For most youth soccer clubs, the recreational, or intramural program, provides the base for the travel or premier groups. The growing push towards moving players into the competitive brackets (regardless of ability) has led to a steep decline in the quality of play at the intramural level. While nearly all kids start there, by the age of u12 (or younger, in some cases), the recreational games are almost unrecognizable as soccer.
Club coaching directors typically wear many hats; performing a litany of administrative functions while working to assist coaches and often training several of their own teams directly. It can be challenging then to make the recreational program better – to find time to train and monitor parent-coaches. I think it’s essential that clubs work to make adjustments to accommodate myriad challenges such as varying numbers, levels of ability, field availability, etc. Every kid should have a chance to play, regardless of level. Some kids, – even those who exhibit significant potential – are not interested in traveling to the next state for a game, but rather just want to play because it’s fun.
Unfortunately, at a certain age (anywhere from u12 to u14), too many youth leagues mandate that kids make the jump to the big field, playing 11v11. When that happens, many clubs – who may have had two or three teams at age groups playing 8v8 or 9v9 – are unable to accommodate all the kids, and are faced with the decision of cutting players. At that point, where do those kids go? Unfortunately, many stop playing.
SMALL-SIDED GAMES: THE FUTSAL OPTION
Who is to say that simply because players hit a certain age that they have to play 11v11? What happens when there aren’t enough kids to fill teams? Is it really that hard to organize into different numbers, such as 5v5 or 6v6 on smaller fields? Heaven forbid we work with other local clubs and facilitate a new paradigm that allows kids to play this game past the age of 13.

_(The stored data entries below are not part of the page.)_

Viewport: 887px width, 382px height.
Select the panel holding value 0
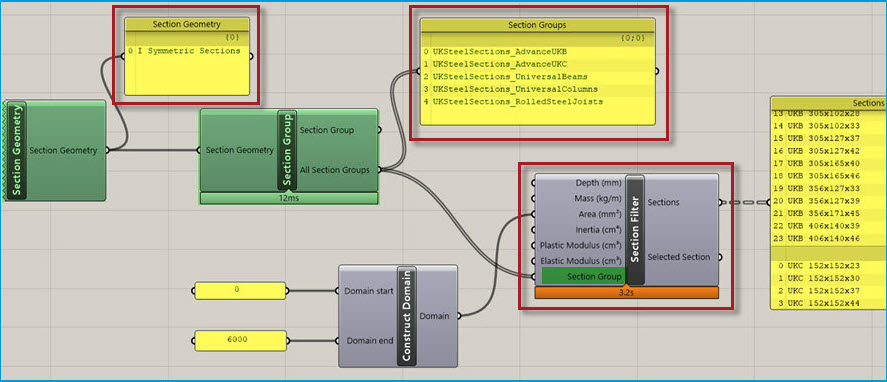240,291
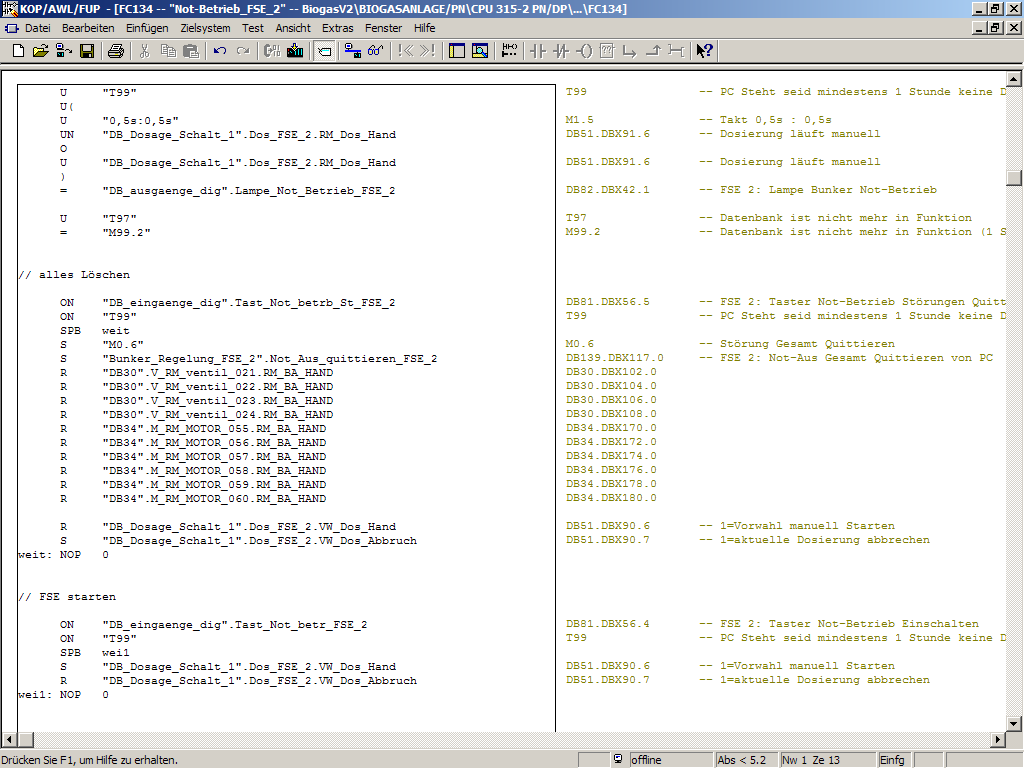Click the New file icon
The image size is (1024, 768).
(x=18, y=50)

The development of youth futsal leagues would seem to be an ideal substitution here. A wonderful game that can be played year-round, it could provide the perfect recourse for players and clubs in such situations (never mind the fact that it is a terrific sport in its own right and should be incorporated in any young player’s development plan).
Further, we have to ask the question – what about late bloomers? While it is true that early specialization has become the rule rather than the exception in recent years, players do either: a) come to the sport late; or b) develop physically and mentally later than their peers. For example, Danny Cruz, a current professional player for the Philadelphia Union in MLS, never played organized soccer until he was a freshman in high school. In today’s club scenario, what competitive club would take an athlete like him?
Small-sided games such as futsal provide the environment players need to hone technique as well as tactical decision-making capacity. But at a minimum, small-sided games provide the opportunity for kids to play.
There is no reason any kid – regardless of ability – should not have the opportunity to play due to “numbers.” As players make the transition to the big field, it makes sense to look at different ways we can accommodate all players so that everyone has a chance to play.